Xiaoyan Tan – College of Science, Department of Chemistry and Biochemistry
Accelerating the Discovery of Novel Polar Thermoelectric Materials with Density Functional Theory Calculations
(with UVA and JMU)
This project will study polar thermoelectric materials, which transform heat into electricity. Because the fundamental mechanisms that govern the thermoelectric properties are not fully understood, the team hopes to identify a series of materials to better predict novel polar thermoelectrics with tailored properties. This could lead to turning large sources of waste — released by spacecraft, motor vehicles and industrial plants – into electricity.
Girum Urgessa – Volgenau School of Engineering , Sid and Reva Dewberry Department of Civil, Environmental, and Infrastructure Engineering
Scaled Testing of Projectile Penetration in Conventional and High-Performance Concrete Targets
This 4-VA team will design and conduct small-scale testing of projectiles penetrating high-performance concrete targets.
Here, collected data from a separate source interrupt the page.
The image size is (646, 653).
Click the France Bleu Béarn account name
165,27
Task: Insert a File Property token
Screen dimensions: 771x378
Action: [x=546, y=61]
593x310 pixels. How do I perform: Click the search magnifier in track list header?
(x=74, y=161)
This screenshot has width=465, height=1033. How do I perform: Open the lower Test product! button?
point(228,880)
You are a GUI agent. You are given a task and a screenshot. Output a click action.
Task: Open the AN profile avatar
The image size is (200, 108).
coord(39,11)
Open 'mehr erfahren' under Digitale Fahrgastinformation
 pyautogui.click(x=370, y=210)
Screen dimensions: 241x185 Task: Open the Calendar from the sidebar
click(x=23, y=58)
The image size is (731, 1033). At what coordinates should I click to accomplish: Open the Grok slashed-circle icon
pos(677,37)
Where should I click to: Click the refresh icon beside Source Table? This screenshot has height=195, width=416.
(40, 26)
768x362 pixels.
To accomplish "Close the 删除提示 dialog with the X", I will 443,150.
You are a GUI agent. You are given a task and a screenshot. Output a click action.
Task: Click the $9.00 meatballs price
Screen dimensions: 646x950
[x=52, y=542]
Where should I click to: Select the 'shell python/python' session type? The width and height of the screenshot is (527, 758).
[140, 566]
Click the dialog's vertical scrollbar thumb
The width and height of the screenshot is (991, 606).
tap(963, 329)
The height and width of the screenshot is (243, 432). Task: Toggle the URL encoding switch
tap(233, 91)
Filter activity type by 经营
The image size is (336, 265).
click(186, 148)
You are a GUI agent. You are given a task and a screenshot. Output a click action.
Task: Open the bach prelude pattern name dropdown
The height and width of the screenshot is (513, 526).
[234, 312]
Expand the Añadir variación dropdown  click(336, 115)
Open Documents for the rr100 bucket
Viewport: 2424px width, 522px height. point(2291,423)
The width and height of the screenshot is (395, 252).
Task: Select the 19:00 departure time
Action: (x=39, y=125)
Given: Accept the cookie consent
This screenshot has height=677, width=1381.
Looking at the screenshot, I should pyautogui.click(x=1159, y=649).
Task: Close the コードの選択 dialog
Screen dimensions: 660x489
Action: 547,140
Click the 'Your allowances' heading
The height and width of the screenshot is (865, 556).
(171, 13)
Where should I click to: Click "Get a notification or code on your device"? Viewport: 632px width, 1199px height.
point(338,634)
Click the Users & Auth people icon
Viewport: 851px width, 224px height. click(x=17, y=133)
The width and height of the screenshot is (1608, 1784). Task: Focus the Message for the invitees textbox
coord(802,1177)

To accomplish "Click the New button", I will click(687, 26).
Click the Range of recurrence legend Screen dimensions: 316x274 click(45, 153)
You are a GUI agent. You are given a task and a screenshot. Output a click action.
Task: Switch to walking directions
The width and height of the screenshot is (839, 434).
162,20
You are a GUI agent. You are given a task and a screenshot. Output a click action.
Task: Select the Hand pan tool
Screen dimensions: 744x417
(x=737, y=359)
The outcomes of the experiments will allow the ability to model/predict projectile penetration depths across a variety of concrete strengths and types, and address questions surrounding the underlying penetration mechanics in next generation cementitious materials. This information will be valuable for military analysts and decision makers responsible for infrastructure vulnerability assessment.
Monique van Hoek – College of Science, National Center for Biodefense and Infectious Diseases
Computationally designed antimicrobial peptides against antibiotic-resistant bacteria
Through years of excessive use or misuse of antibiotics in humans and livestock, bacteria have developed many resistance mechanisms. There is an urgent need to identify new compounds to kill these antibiotic-resistant bacteria. Antimicrobial peptides are small strings of protein that target bacteria by binding to the bacterial membranes, and then kill the bacteria. The objective of this research is to computationally design and then test novel antimicrobial peptides for antibacterial activity against antibiotic-resistant bacteria.
Each of the 4-VA@Mason Advisory Board members which reviewed and approved the grants noted the breadth and depth of the timely proposals. “Our Board was clearly impressed with the value of the research being put forth,” said Muir. “Thanks to 4-VA, we’re advancing some important research in a thoughtful and efficient manner.”
Established in 2010 upon the recommendation of the Governor’s Higher Education Commission and the Governor’s Commission on Economic Development and Job Creation, 4-VA grants are offered in four broad areas—collaborative research, course redesign, shared courses and degree completion.
Expectations for 4-VA@Mason’s grants include thoughtful, impactful research; statewide collaboration with partner universities; and experiential learning opportunities for students. However, the 4-VA@Mason story grows stronger when that learning opportunity gets elevated to supporting post graduate work.
Over the past two years, students in Haw Chuan Lim’s lab at Mason’s Science and Technology campus have contributed to the work done on Dr. Lim’s 4-VA grant “High-throughput bee pathogen survey: Combining expertise in pollinator biology, bioinformatics and genomics to yield insight into pollinator health.” They looked deeply at whether the presence of managed or feral honeybees, with their large colony sizes, influences pathogen populations of native bees (bumble and mason bees).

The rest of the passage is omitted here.